The significance of dependent failures is that they can be as likely to occur as independent single failures yet are harder to identify and address.

Dependent failures are particularly important in complex systems where components in processes are interconnected or influenced by shared external factors. This situation is common in the process industries. Understanding and managing these dependencies is crucial for accurate risk assessments and effective system design, especially in safety-critical environments.

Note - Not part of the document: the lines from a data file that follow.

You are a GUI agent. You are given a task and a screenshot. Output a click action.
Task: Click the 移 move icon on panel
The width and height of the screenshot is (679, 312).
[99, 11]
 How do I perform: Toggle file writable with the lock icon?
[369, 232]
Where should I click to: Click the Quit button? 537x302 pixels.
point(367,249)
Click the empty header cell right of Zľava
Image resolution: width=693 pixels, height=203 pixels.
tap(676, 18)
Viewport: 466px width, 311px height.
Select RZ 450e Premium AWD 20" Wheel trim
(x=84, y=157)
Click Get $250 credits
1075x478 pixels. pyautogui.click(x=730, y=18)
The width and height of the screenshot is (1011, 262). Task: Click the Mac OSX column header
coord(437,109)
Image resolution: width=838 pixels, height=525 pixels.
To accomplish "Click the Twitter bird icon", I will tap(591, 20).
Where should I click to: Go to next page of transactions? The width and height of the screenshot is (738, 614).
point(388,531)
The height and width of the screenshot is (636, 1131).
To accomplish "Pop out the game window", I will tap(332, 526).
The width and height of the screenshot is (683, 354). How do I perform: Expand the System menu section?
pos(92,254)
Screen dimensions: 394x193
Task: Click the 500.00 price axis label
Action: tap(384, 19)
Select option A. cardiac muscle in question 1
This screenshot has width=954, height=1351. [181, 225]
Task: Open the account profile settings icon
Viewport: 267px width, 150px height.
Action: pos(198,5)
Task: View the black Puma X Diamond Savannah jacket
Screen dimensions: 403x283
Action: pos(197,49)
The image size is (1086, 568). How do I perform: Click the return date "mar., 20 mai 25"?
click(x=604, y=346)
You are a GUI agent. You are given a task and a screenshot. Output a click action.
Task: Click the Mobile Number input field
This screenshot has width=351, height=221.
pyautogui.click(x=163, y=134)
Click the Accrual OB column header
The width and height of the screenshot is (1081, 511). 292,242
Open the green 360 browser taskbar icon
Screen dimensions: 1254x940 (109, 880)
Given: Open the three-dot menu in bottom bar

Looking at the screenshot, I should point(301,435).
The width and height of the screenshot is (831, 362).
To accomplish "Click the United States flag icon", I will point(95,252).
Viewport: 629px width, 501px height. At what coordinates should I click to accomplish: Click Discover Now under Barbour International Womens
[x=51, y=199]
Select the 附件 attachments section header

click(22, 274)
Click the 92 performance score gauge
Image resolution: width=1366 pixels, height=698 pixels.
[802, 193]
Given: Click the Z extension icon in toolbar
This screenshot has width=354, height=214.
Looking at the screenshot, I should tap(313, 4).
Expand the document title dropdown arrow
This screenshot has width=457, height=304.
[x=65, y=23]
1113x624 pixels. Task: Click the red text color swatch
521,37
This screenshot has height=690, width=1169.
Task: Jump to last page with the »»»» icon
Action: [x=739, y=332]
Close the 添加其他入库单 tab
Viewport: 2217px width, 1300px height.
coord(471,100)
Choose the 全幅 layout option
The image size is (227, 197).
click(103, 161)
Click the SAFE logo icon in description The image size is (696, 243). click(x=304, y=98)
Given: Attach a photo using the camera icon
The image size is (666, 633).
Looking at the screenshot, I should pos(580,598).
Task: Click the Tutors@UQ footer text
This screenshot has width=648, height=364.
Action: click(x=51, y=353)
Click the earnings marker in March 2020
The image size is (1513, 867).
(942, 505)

Types of Dependent Failures

The starting point for addressing dependent failures is understanding ways in which they can arise. They include:

Common Cause Failures (CCFs): CCFs occur when two or more components or systems fail due to a single shared cause to which each component or system is vulnerable. For example, this cause can be a factor that affects multiple components such as a design flaw, manufacturing defect, human error, or external event (such as an environmental condition, e.g. flooding). CCF is a broad category that encompasses any scenario where multiple failures have a single root cause. An example of CCF is a power surge that damages multiple electronic components in a system simultaneously.

CCFs are of particular concern in redundant systems where multiple backup components are in place, under the assumption that they will fail independently. If a common cause leads to the failure of all redundant components, the system's reliability can be compromised.

A notable example of a process safety accident that involved common cause failures is the Flixborough disaster, which occurred on June 1, 1974, at a chemical plant in Flixborough, England. A massive explosion occurred at the plant that killed 28 people, seriously injured 36 others, and caused substantial damage to the plant and nearby homes. The CCF was not a failure of a physical component but rather a systemic failure in safety management and organizational culture. This failure manifested in multiple unsafe decisions and actions, leading to the catastrophic explosion.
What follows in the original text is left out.